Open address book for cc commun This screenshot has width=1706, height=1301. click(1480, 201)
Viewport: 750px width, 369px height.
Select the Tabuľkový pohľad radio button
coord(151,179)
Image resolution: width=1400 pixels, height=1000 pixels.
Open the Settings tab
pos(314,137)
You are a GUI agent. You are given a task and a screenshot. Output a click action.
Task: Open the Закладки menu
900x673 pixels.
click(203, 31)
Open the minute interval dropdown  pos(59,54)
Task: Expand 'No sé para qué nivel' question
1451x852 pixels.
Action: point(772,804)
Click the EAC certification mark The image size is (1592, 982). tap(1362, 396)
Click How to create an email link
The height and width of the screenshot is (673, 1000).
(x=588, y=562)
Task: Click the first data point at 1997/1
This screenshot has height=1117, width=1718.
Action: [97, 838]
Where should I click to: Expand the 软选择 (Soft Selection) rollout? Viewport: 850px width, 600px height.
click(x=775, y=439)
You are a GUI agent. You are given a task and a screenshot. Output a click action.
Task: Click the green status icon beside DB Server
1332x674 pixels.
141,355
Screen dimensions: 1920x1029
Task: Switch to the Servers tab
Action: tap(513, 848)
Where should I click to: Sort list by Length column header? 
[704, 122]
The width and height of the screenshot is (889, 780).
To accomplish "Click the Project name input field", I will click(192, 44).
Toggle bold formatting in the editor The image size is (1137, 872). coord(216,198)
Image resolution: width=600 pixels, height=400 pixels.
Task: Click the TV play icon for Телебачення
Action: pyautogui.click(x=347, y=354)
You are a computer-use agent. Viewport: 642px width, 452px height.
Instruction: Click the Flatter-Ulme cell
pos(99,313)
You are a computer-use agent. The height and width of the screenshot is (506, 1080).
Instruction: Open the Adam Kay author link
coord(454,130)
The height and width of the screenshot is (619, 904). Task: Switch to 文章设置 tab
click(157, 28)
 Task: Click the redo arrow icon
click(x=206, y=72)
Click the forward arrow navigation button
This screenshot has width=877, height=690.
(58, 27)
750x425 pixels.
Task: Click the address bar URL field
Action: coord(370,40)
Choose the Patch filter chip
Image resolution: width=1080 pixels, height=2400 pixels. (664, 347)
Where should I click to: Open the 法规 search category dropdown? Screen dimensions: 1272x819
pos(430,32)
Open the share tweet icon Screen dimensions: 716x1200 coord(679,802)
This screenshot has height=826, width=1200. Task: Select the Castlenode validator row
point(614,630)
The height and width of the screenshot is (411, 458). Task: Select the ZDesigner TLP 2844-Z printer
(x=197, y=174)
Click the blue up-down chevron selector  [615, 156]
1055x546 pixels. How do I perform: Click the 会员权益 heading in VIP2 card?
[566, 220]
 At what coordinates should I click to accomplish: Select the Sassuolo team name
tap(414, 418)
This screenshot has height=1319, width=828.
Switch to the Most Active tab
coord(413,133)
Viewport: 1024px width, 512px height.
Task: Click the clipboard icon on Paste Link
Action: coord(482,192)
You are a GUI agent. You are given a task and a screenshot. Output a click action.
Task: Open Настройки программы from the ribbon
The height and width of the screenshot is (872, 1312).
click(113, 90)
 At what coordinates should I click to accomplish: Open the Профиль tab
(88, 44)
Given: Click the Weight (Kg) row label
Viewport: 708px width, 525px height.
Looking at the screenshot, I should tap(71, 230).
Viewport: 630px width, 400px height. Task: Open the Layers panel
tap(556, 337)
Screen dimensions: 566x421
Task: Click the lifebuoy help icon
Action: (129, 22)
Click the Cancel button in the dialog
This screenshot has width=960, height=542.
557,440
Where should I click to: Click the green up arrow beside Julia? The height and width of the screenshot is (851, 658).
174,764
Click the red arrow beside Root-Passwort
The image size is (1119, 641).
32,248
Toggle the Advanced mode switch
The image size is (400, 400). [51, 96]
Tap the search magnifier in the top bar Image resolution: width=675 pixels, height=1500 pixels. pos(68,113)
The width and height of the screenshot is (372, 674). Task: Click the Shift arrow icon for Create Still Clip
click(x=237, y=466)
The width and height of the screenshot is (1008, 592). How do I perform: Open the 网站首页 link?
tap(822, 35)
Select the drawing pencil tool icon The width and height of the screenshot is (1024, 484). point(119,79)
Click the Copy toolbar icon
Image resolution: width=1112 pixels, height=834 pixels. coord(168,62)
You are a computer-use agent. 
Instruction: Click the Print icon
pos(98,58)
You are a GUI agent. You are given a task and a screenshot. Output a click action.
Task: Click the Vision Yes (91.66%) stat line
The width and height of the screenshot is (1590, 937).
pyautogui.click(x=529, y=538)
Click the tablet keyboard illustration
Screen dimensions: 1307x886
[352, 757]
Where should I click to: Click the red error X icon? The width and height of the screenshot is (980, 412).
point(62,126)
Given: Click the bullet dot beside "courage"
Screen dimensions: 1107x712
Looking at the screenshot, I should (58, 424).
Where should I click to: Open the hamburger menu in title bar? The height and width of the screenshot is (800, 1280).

**Exercise objective:** Retype the records above, but only those lines that fall between the line containing "You are a computer-use agent. Viewport: 642px" and the line containing "Click the forward arrow navigation button", with both of those lines included, exactly as written.

**Solution for this task:**
You are a computer-use agent. Viewport: 642px width, 452px height.
Instruction: Click the Flatter-Ulme cell
pos(99,313)
You are a computer-use agent. The height and width of the screenshot is (506, 1080).
Instruction: Open the Adam Kay author link
coord(454,130)
The height and width of the screenshot is (619, 904). Task: Switch to 文章设置 tab
click(157, 28)
 Task: Click the redo arrow icon
click(x=206, y=72)
Click the forward arrow navigation button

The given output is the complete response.